GOAL: Rewrite the lines below, switching every "GUI agent" to "interface agent" and leaving all other text unchanged.

begin INPUT DATA

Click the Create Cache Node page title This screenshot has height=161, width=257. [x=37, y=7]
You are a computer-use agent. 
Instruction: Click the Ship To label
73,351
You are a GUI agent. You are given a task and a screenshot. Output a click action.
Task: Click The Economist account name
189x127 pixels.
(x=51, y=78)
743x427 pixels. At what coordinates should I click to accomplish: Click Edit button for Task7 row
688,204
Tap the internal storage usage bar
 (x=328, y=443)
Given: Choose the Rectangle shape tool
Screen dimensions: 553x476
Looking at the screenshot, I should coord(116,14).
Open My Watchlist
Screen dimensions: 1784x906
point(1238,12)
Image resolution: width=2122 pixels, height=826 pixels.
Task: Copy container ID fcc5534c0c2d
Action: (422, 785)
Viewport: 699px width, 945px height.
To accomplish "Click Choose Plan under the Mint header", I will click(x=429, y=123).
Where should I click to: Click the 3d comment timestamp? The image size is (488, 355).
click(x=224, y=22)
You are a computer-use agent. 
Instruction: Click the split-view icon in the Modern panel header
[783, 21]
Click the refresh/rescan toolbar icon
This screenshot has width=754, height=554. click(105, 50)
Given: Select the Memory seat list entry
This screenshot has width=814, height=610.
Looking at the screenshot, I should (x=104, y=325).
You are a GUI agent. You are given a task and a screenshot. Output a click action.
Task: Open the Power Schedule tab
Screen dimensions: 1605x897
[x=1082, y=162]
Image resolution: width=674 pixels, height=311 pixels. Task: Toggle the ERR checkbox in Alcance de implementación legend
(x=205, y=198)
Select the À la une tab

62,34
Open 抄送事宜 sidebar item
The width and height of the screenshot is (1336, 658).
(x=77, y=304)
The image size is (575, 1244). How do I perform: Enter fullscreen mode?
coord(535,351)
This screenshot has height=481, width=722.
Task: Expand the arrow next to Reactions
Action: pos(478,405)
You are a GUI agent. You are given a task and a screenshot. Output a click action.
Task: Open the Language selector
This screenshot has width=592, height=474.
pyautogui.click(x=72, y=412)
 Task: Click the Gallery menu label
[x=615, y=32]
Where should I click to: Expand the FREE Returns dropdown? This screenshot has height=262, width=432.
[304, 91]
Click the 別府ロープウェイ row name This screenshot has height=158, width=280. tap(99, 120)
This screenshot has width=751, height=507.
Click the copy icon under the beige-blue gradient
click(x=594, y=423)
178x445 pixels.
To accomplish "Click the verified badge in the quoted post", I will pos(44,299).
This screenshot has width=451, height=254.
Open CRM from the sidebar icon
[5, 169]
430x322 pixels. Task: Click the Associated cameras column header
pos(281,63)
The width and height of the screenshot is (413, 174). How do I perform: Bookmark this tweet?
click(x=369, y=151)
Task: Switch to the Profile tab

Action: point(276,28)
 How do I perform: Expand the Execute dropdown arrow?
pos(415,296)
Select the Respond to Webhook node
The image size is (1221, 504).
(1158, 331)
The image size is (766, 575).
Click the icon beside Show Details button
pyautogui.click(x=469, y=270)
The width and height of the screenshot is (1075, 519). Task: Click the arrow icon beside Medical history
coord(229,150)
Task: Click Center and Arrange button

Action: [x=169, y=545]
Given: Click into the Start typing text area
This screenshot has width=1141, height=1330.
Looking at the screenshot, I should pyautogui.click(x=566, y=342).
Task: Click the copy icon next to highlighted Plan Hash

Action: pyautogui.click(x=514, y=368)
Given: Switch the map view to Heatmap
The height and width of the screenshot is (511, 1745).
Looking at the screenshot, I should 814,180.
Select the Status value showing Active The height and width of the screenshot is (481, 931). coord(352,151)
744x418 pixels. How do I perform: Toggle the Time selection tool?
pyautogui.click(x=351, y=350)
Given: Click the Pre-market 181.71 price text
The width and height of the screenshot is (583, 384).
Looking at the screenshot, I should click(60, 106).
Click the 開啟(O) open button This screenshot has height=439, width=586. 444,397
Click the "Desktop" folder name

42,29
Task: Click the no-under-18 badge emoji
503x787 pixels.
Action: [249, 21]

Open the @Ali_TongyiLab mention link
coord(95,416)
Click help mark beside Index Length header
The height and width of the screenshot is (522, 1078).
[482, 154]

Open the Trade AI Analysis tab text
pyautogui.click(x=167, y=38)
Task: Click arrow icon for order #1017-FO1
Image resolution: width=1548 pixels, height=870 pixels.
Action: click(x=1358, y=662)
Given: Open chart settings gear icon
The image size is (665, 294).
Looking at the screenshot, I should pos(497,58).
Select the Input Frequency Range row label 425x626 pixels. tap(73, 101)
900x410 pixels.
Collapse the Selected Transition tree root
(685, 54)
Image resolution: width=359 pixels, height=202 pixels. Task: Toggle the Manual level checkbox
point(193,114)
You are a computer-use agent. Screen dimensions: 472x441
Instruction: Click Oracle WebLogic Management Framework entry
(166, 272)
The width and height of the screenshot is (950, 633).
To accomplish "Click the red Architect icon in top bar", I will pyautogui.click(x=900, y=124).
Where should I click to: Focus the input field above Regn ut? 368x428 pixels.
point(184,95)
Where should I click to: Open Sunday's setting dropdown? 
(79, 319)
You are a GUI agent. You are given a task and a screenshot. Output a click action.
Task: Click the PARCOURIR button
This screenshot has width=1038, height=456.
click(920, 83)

end INPUT DATA

EXPECTED OUTPUT:
Click the Create Cache Node page title This screenshot has height=161, width=257. [x=37, y=7]
You are a computer-use agent. 
Instruction: Click the Ship To label
73,351
You are a interface agent. You are given a task and a screenshot. Output a click action.
Task: Click The Economist account name
189x127 pixels.
(x=51, y=78)
743x427 pixels. At what coordinates should I click to accomplish: Click Edit button for Task7 row
688,204
Tap the internal storage usage bar
 (x=328, y=443)
Given: Choose the Rectangle shape tool
Screen dimensions: 553x476
Looking at the screenshot, I should coord(116,14).
Open My Watchlist
Screen dimensions: 1784x906
point(1238,12)
Image resolution: width=2122 pixels, height=826 pixels.
Task: Copy container ID fcc5534c0c2d
Action: (422, 785)
Viewport: 699px width, 945px height.
To accomplish "Click Choose Plan under the Mint header", I will click(x=429, y=123).
Where should I click to: Click the 3d comment timestamp? The image size is (488, 355).
click(x=224, y=22)
You are a computer-use agent. 
Instruction: Click the split-view icon in the Modern panel header
[783, 21]
Click the refresh/rescan toolbar icon
This screenshot has width=754, height=554. click(105, 50)
Given: Select the Memory seat list entry
This screenshot has width=814, height=610.
Looking at the screenshot, I should (x=104, y=325).
You are a interface agent. You are given a task and a screenshot. Output a click action.
Task: Open the Power Schedule tab
Screen dimensions: 1605x897
[x=1082, y=162]
Image resolution: width=674 pixels, height=311 pixels. Task: Toggle the ERR checkbox in Alcance de implementación legend
(x=205, y=198)
Select the À la une tab

62,34
Open 抄送事宜 sidebar item
The width and height of the screenshot is (1336, 658).
(x=77, y=304)
The image size is (575, 1244). How do I perform: Enter fullscreen mode?
coord(535,351)
This screenshot has height=481, width=722.
Task: Expand the arrow next to Reactions
Action: pos(478,405)
You are a interface agent. You are given a task and a screenshot. Output a click action.
Task: Open the Language selector
This screenshot has width=592, height=474.
pyautogui.click(x=72, y=412)
 Task: Click the Gallery menu label
[x=615, y=32]
Where should I click to: Expand the FREE Returns dropdown? This screenshot has height=262, width=432.
[304, 91]
Click the 別府ロープウェイ row name This screenshot has height=158, width=280. tap(99, 120)
This screenshot has width=751, height=507.
Click the copy icon under the beige-blue gradient
click(x=594, y=423)
178x445 pixels.
To accomplish "Click the verified badge in the quoted post", I will pos(44,299).
This screenshot has width=451, height=254.
Open CRM from the sidebar icon
[5, 169]
430x322 pixels. Task: Click the Associated cameras column header
pos(281,63)
The width and height of the screenshot is (413, 174). How do I perform: Bookmark this tweet?
click(x=369, y=151)
Task: Switch to the Profile tab

Action: point(276,28)
 How do I perform: Expand the Execute dropdown arrow?
pos(415,296)
Select the Respond to Webhook node
The image size is (1221, 504).
(1158, 331)
The image size is (766, 575).
Click the icon beside Show Details button
pyautogui.click(x=469, y=270)
The width and height of the screenshot is (1075, 519). Task: Click the arrow icon beside Medical history
coord(229,150)
Task: Click Center and Arrange button

Action: [x=169, y=545]
Given: Click into the Start typing text area
This screenshot has width=1141, height=1330.
Looking at the screenshot, I should pyautogui.click(x=566, y=342).
Task: Click the copy icon next to highlighted Plan Hash

Action: pyautogui.click(x=514, y=368)
Given: Switch the map view to Heatmap
The height and width of the screenshot is (511, 1745).
Looking at the screenshot, I should 814,180.
Select the Status value showing Active The height and width of the screenshot is (481, 931). coord(352,151)
744x418 pixels. How do I perform: Toggle the Time selection tool?
pyautogui.click(x=351, y=350)
Given: Click the Pre-market 181.71 price text
The width and height of the screenshot is (583, 384).
Looking at the screenshot, I should click(60, 106).
Click the 開啟(O) open button This screenshot has height=439, width=586. 444,397
Click the "Desktop" folder name

42,29
Task: Click the no-under-18 badge emoji
503x787 pixels.
Action: [249, 21]

Open the @Ali_TongyiLab mention link
coord(95,416)
Click help mark beside Index Length header
The height and width of the screenshot is (522, 1078).
[482, 154]

Open the Trade AI Analysis tab text
pyautogui.click(x=167, y=38)
Task: Click arrow icon for order #1017-FO1
Image resolution: width=1548 pixels, height=870 pixels.
Action: click(x=1358, y=662)
Given: Open chart settings gear icon
The image size is (665, 294).
Looking at the screenshot, I should pos(497,58).
Select the Input Frequency Range row label 425x626 pixels. tap(73, 101)
900x410 pixels.
Collapse the Selected Transition tree root
(685, 54)
Image resolution: width=359 pixels, height=202 pixels. Task: Toggle the Manual level checkbox
point(193,114)
You are a computer-use agent. Screen dimensions: 472x441
Instruction: Click Oracle WebLogic Management Framework entry
(166, 272)
The width and height of the screenshot is (950, 633).
To accomplish "Click the red Architect icon in top bar", I will pyautogui.click(x=900, y=124).
Where should I click to: Focus the input field above Regn ut? 368x428 pixels.
point(184,95)
Where should I click to: Open Sunday's setting dropdown? 
(79, 319)
You are a interface agent. You are given a task and a screenshot. Output a click action.
Task: Click the PARCOURIR button
This screenshot has width=1038, height=456.
click(920, 83)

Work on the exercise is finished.